サオリほどのスターがDEAR STARディア スターを去るチャンスはあった。社長がハラスメントで訴えられた時はまさに絶好のタイミングだった。だけどサオリは社長をかばい、DEAR STARディア スターに残った。あの時アタシはサオリの行動が腑に落ちなかったが、小野瀬の話を聞いてようやく納得できた。なぜ2人がそれほどまでに強固に結びついているのかわかったが、なぜそれほどまでに結びつきの深い2人は2人だけでその世界を構築しないのかがわからなかった。

小野瀬のヨミが当たってるのならば、彼のように悲しい思いをする人がまた1人、また1人と増えるだけなのに。

「オレはアイツも、アイツの事務所もハッキリ言って嫌い。あぁいう業界の体質にもうんざりでさ」

「それは辞めた理由に入る?」

「まぁ……少しは、あるかな……」

アタシも5年前、うんざりしていた。彼はアタシよりも前に業界に絶望し、それでも頑張っていたのだ。そしてアタシと疎遠になってからもまだ頑張り続けていたのだ。

彼は上半身を起こし

「アイちゃんが戦おうとしてたのはわかってんだけど……」

サイドテーブルに置いてある水に手を伸ばしながら言った。アタシは寝転がったままうっすらと筋肉の付いた背中を見つめながら彼の話に耳を傾けた。

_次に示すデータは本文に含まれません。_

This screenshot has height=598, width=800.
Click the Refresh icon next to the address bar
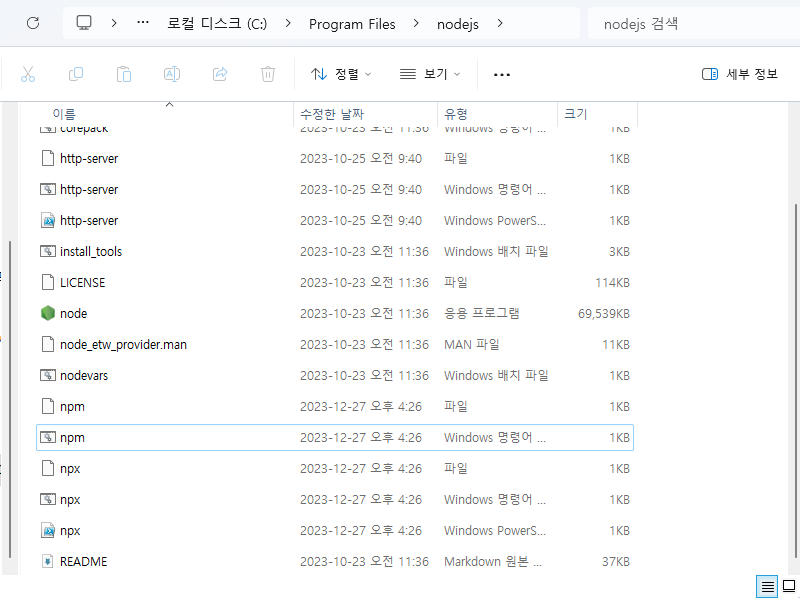[31, 23]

「アイちゃんは強くてかっこいいなって思ってたんだ。それに引き換えオレはね……」

水を飲んで上半身をひねって、笑顔と切なさが入り混じった複雑な表情でまだ横になっているアタシを見た。

「アタシも結局戦えなかったよ、むしろさっさと逃げ出したんだよ」

何も応答はせず彼は身体を向きなおして、また水の入ったグラスをサイドテーブルに戻して、アタシの横に今度はうつ伏せになった。

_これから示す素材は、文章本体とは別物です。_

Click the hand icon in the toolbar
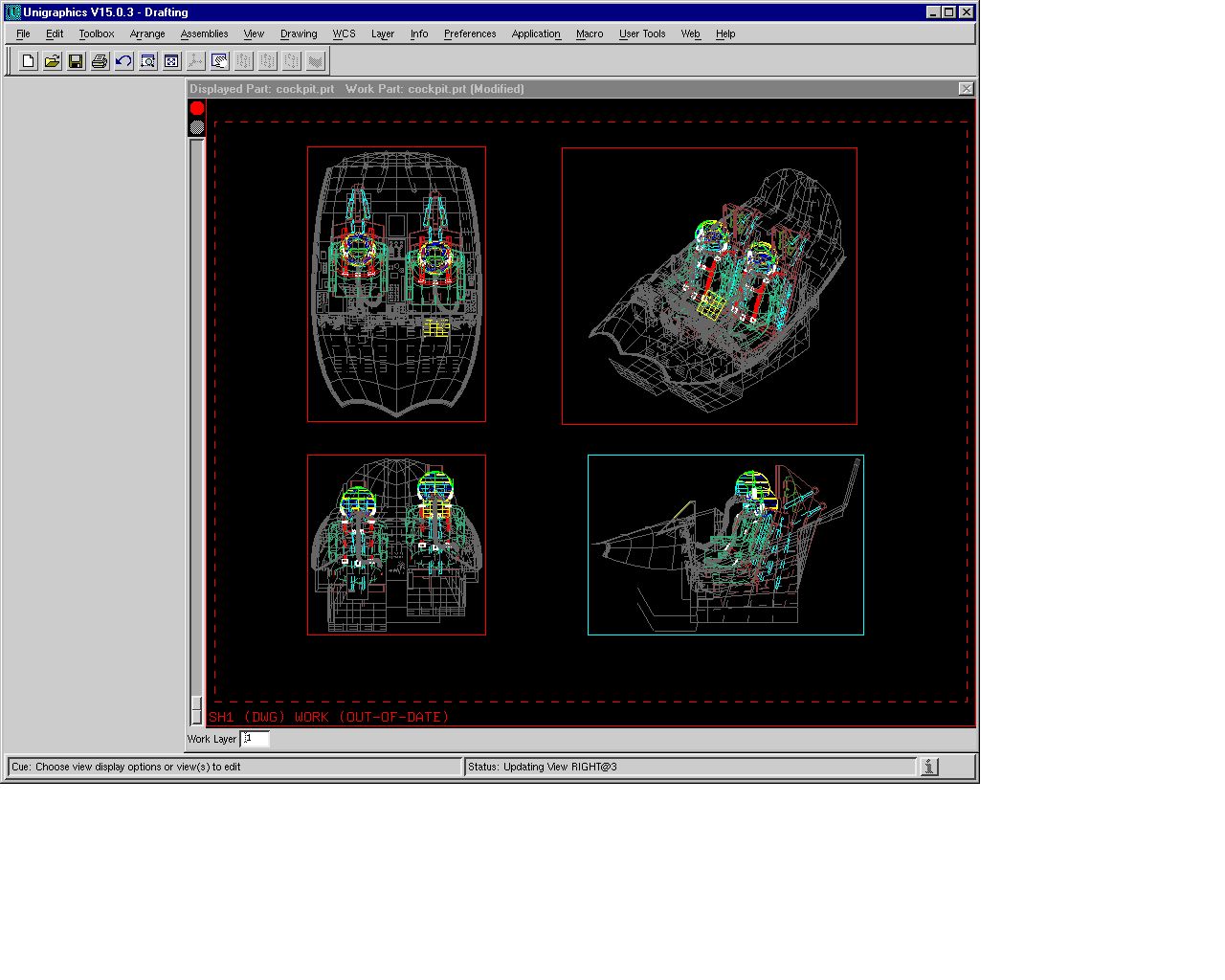The height and width of the screenshot is (980, 1225). coord(219,61)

「逃げ出すのは悪いことじゃねぇよ。それが最善の時もあると思う」

「そうかな……」

「アイちゃんは見て見ぬふりしなかっただけまだマシだよ」

「小野瀬くんもいろいろ考えてたんだね」

アタシがそう言うと

「何も考えてなさそうだった? オレ」

と、大きな声で笑いながら返した。

あの頃アタシは小野瀬のことを忙しくて他人のことなど気にしている余裕はないのだと思っていた。あまりにも存在が大きくて他人のことなど気にとめていないのだと思っていた。でも彼も彼なりにいろいろ感じていたのだ。

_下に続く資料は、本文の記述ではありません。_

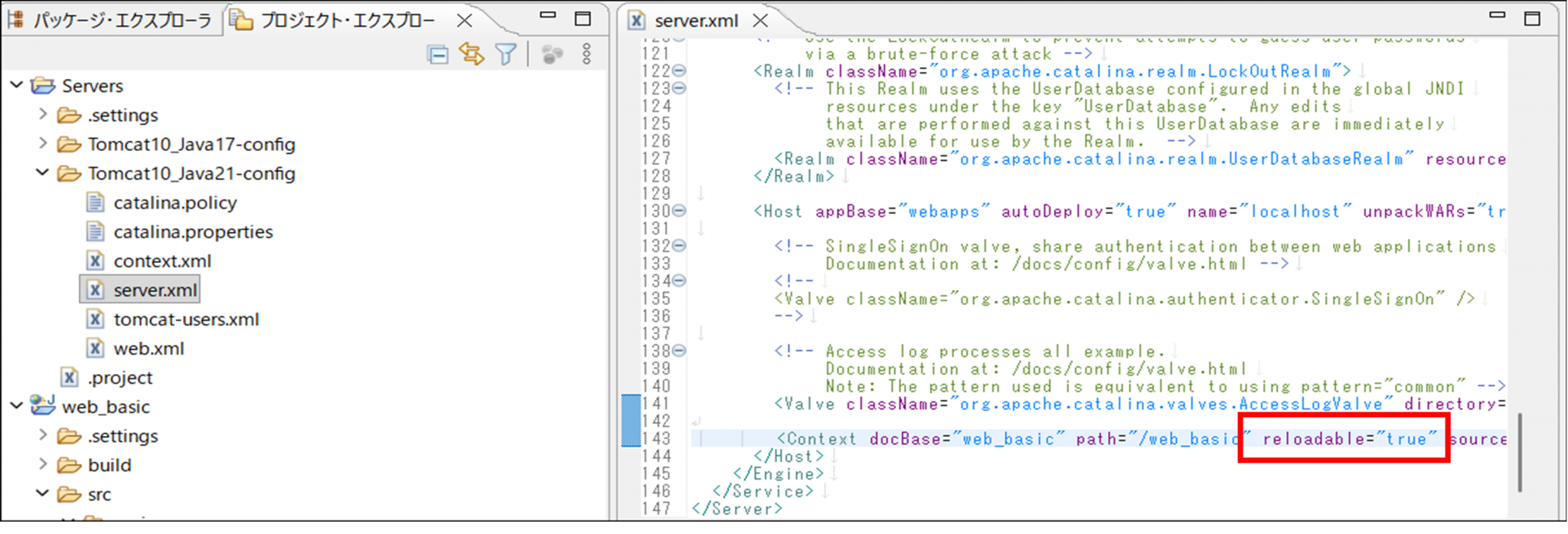Click the editor vertical scrollbar thumb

「オレはなるべく正しくて優しい世界で生きていきたいと思ってんだよね。もう何かに目をつぶったり、自分を押し殺してイヤなことをやるもの、もうイヤなんだ」

その"正しくて優しい世界"を一緒に歩んでゆくパートナーはアタシしかいないと思っていたそうだ。

「アタシ、そんな、立派な人間じゃないよ?」

と、眉毛をかしげて言うと

「でも、正しくあろうとしてるでしょ?」

と、言われうなずいた。自分が聖人君子だとは思わないし、間違ったこともしてきた。なんのチカラもないとわかっている。

「アイちゃんの存在は、少なくともオレ、1人かもだけど、いい方向に導いてくれたのは確かだよ」

小野瀬はそう言ってアタシに微笑んだ。彼の人生の大きな選択と決断に立ち会えた上に、この先も一緒に歩んで行けるのは光栄だった。そしてなにより以前も、少し前も、この世界や自分の非力さに絶望していたアタシを彼の笑顔が救ってくれた。

いろいろなしがらみで行動に移せなかっただけで彼の心の中はものすごく優しさがつまっている、そんな人の笑顔だ。それは初めて会った時に感じていた。